A product of the Watergate decade, an era when spying and snooping at least gave us pause, Francis Ford Coppola’s The Conversation was made before ubiquitous public security cameras were watching us, phones were tracking us and seemingly everyone was living in public. A lack of privacy has never been as well-regarded as it is today nor have the perils of such actions, which are investigated in this film, been so invisible.
Harry Caul (Gene Hackman) is a jazz loving San Franciscan who earns his living as a surveillance expert, stealthily recording private conversations with an elaborate array of mikes of his own making. Caul is top dog in the trade, and he’s paid handsomely to find answers for his bosses and not ask them any questions. A devout Catholic, the wire tapper has moral issues with his work, especially since information he culled in a past case led to murder. But it’s hard for Caul to stop doing what he’s doing because he’s so damn good at it, something of an artist.

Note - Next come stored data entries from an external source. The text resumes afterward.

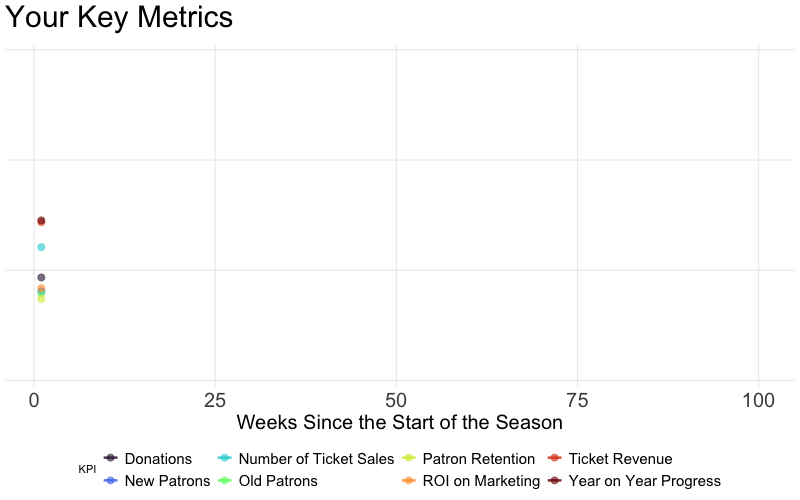800x500 pixels.
Task: Click the Old Patrons legend marker
Action: click(225, 481)
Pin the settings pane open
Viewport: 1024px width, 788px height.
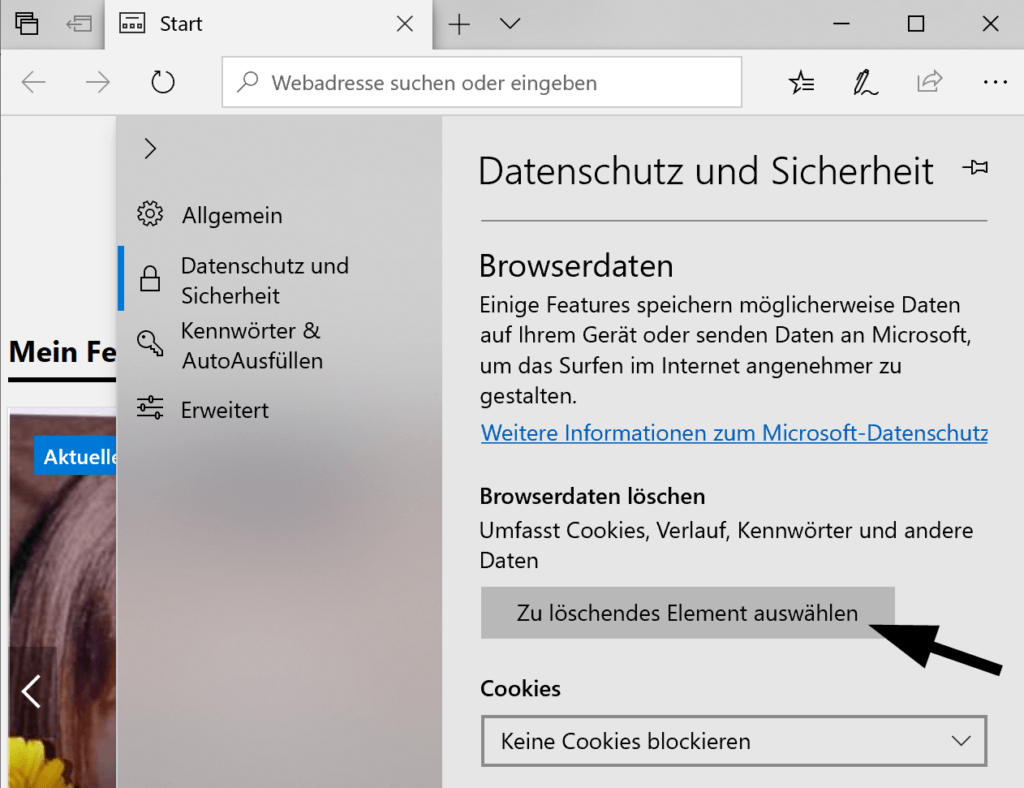(x=975, y=168)
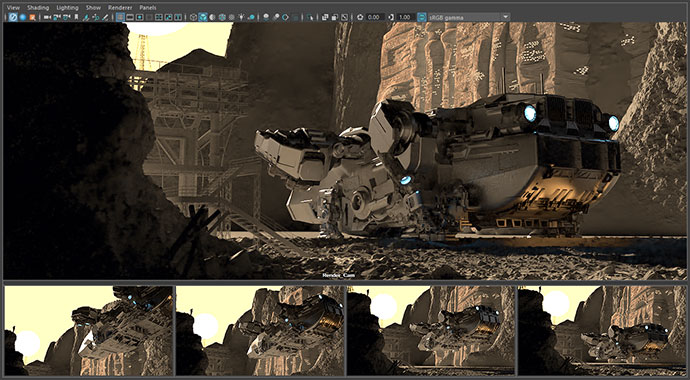Turn on use all lights
Viewport: 690px width, 380px height.
pos(241,17)
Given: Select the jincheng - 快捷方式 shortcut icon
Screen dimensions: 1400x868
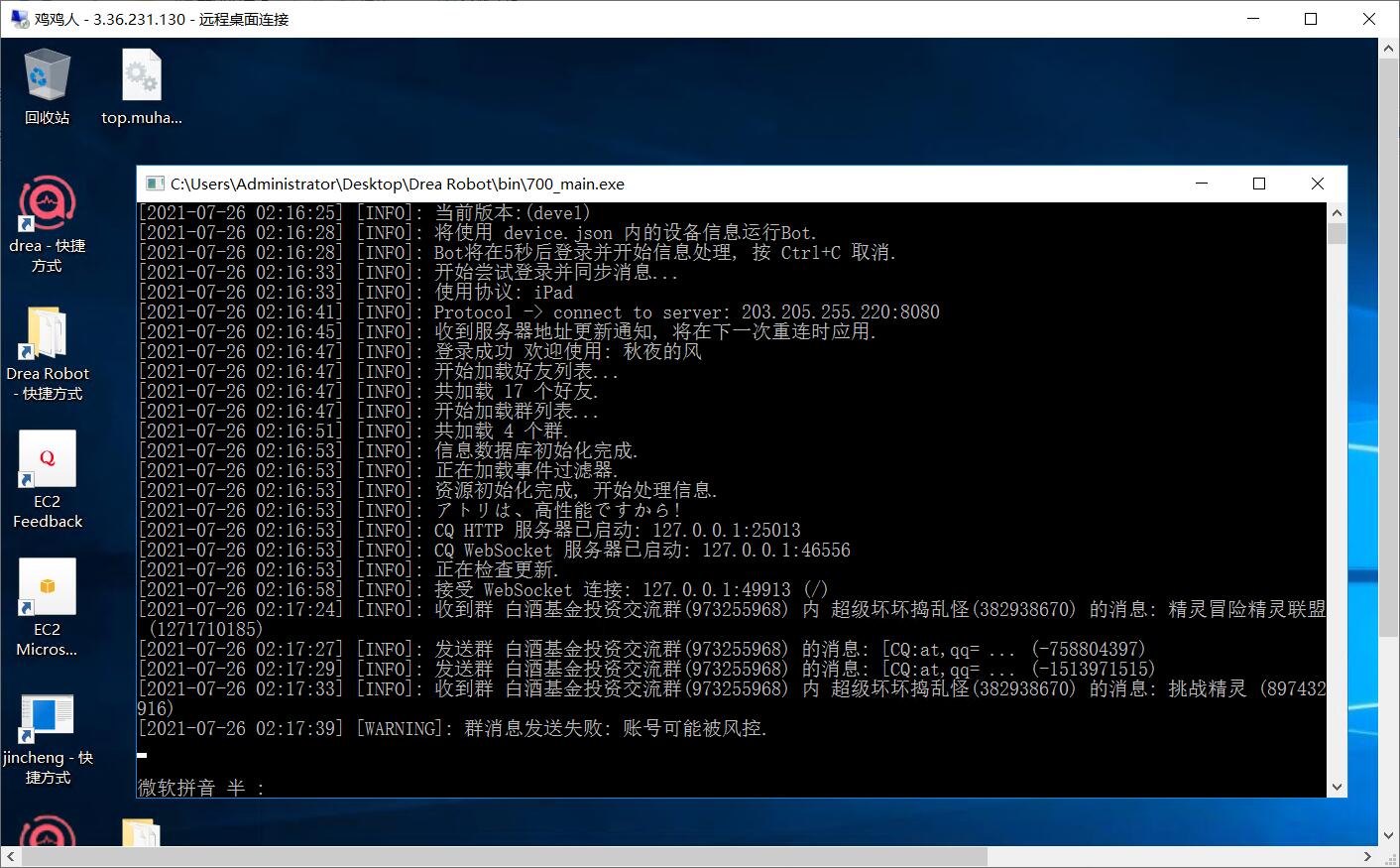Looking at the screenshot, I should [47, 736].
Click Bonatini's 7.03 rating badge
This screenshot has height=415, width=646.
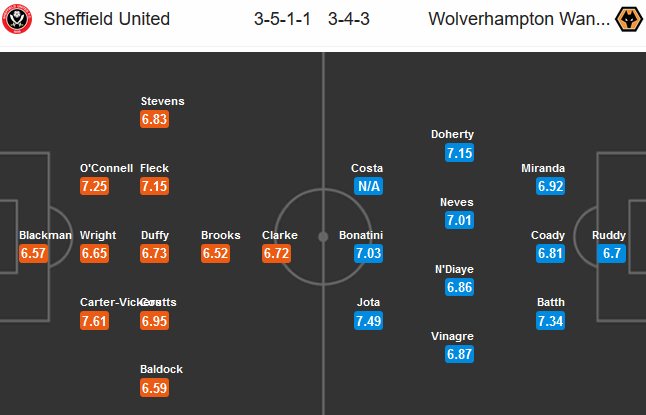(368, 253)
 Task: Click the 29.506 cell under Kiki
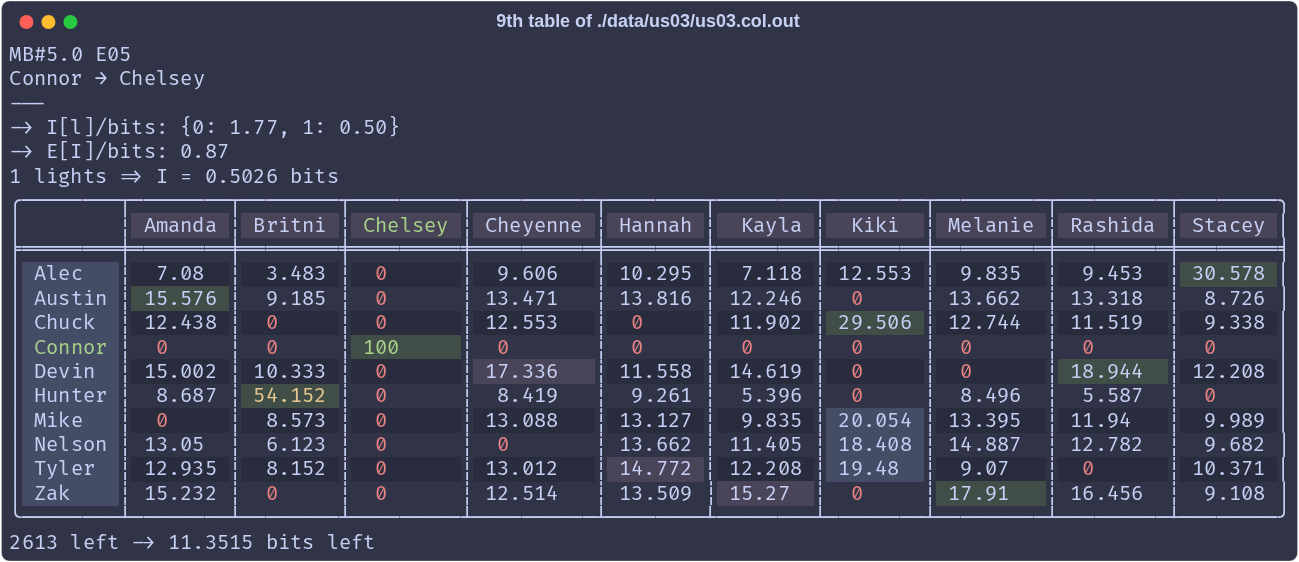tap(875, 323)
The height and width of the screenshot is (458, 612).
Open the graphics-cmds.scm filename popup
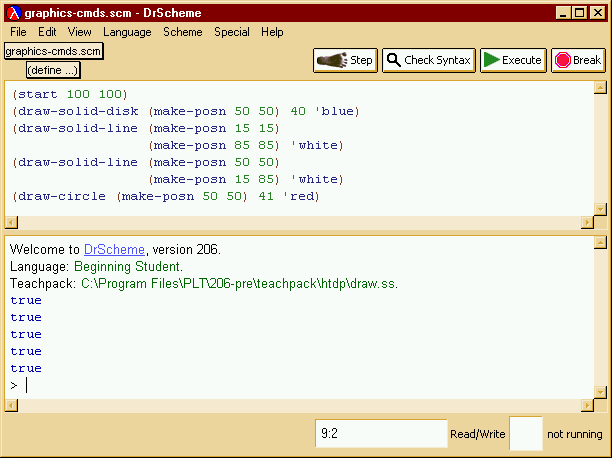(x=53, y=51)

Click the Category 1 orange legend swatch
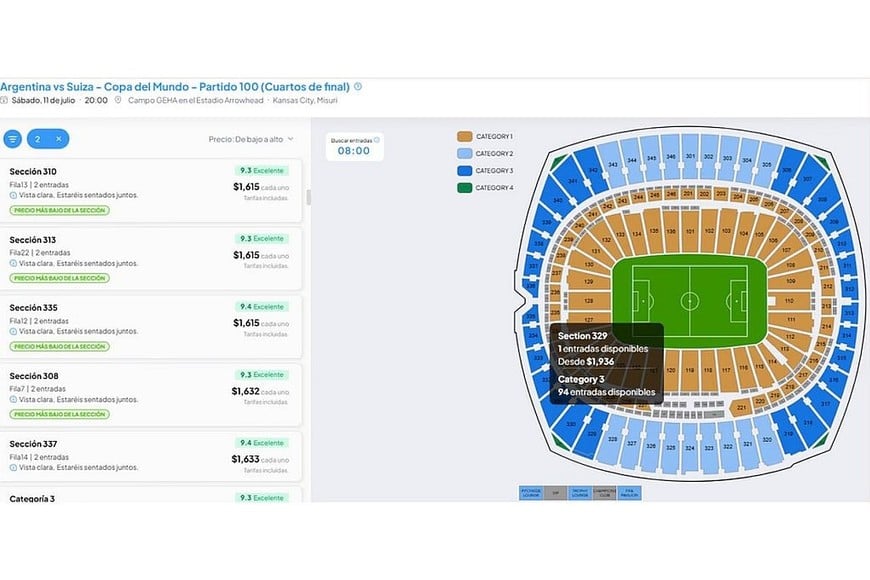[464, 137]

While he may be an artist, Caul is definitely a hypocrite. He keeps everything about himself strictly private, even from his girlfriend (Teri Garr) and point man (John Cazale). He rationalizes he’s doing it for safety reasons, but it’s also in his nature. This delicate balance is thrown off-kilter when Caul believes his latest assignment, in which a wealthy man is paying for info about his young wife, may also lead to murder. Caul can’t head down that road again and a crisis of conscience makes him go rogue. Soon he himself is the target of surveillance, a probing that he can’t withstand.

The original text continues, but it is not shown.